::: SUPPLIED ENTRIES :::

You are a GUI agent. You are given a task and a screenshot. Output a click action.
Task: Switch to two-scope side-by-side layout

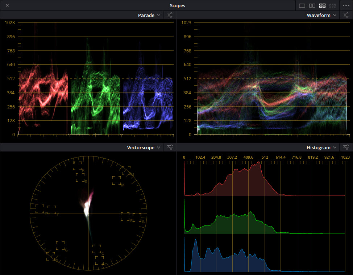pyautogui.click(x=312, y=5)
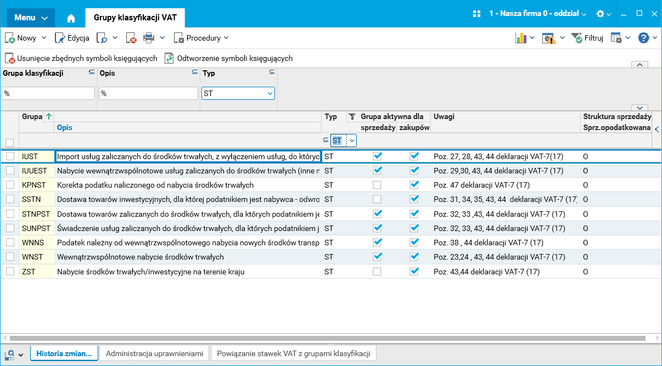Click Powiązanie stawek VAT z grupami klasyfikacji
The height and width of the screenshot is (366, 662).
pyautogui.click(x=294, y=353)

:::

## REQUIREMENT
Leave the pictures aside and give the records above back word for word.

## ANSWER FOR THE TASK
You are a GUI agent. You are given a task and a screenshot. Output a click action.
Task: Switch to two-scope side-by-side layout

pyautogui.click(x=312, y=5)
Click Powiązanie stawek VAT z grupami klasyfikacji
The height and width of the screenshot is (366, 662).
pyautogui.click(x=294, y=353)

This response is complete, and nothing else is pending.